The design as confirmed in the 1889 South Dakota Constitution when the state was admitted to the Union on November 2, 1889. The coat of arms and Great Seal have been one continuous design since this date.

1961-present — Official Standard Current

The officially colored version adopted by the South Dakota Legislature in 1961, based on an original painting by John G. Moisan of Fort Pierre. This established the standard colors for all official reproductions.

All versions

Quick Answers

What does the South Dakota coat of arms show?
The design shows four industries arranged around the Missouri River. On the left, a smelting furnace and mining works represent the Black Hills mining industry.
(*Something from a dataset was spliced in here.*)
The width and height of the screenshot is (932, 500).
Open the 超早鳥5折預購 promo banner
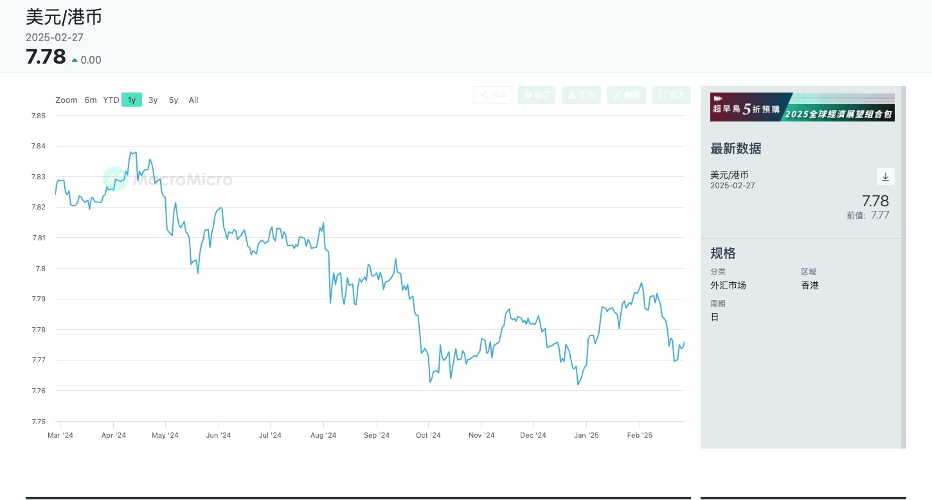point(802,107)
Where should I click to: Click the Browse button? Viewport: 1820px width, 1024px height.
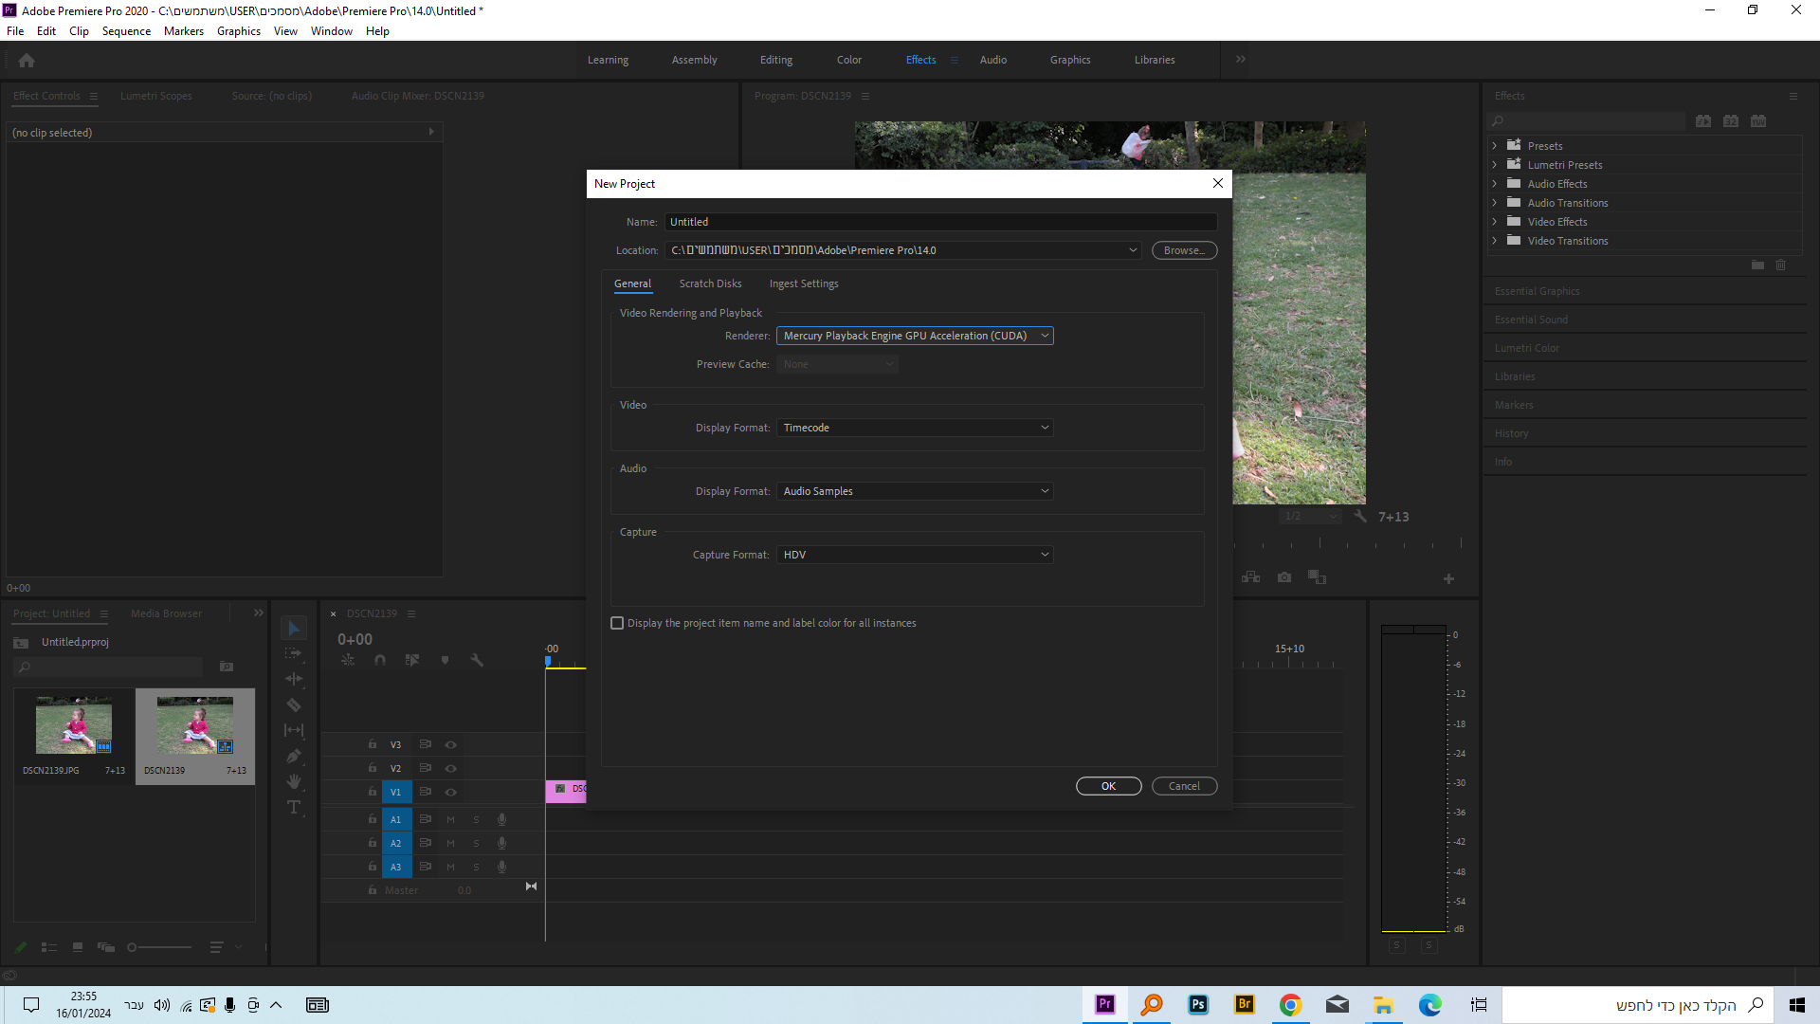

On the right, a farmer plowing with horses, a herd of cattle, and a cornfield represent agriculture. At the center, a steamboat moves along the Missouri River. The motto Under God the People Rule arcs across the top.
What does the steamboat mean on the South Dakota coat of arms?
The steamboat on the Missouri River represents commerce and transportation. Before railroads reached all parts of the territory, the Missouri River was the main route for goods and people. The river and steamboat sit at the center of the design, between the mining and farming scenes, because they connected the two economies.
When was the South Dakota coat of arms adopted?
The design was created at the 1885 territorial constitutional convention by a committee chaired by Reverend Joseph Ward. It was confirmed when South Dakota became a state on November 2, 1889. An official colored version was adopted by the legislature in 1961.
Who designed the South Dakota coat of arms?
Reverend Joseph Ward, founder of Yankton College, chaired the Committee on the Great Seal and Coat of Arms at the 1885 constitutional convention. He organized the imagery and chose the motto Under God the People Rule. John G. Moisan of Fort Pierre painted the original colored version that became the 1961 standard.
Why is the motto in English and not Latin?
Reverend Joseph Ward chose English deliberately so that ordinary citizens could read it without translation. Most state mottoes are in Latin, but Ward wanted the motto to be directly readable by the people it described.
What is the difference between the South Dakota coat of arms and the state seal?
They use the same design. South Dakota did not create a separate traditional heraldic coat of arms with a shield and supporters. The circular Great Seal design functions as both the seal and the coat of arms.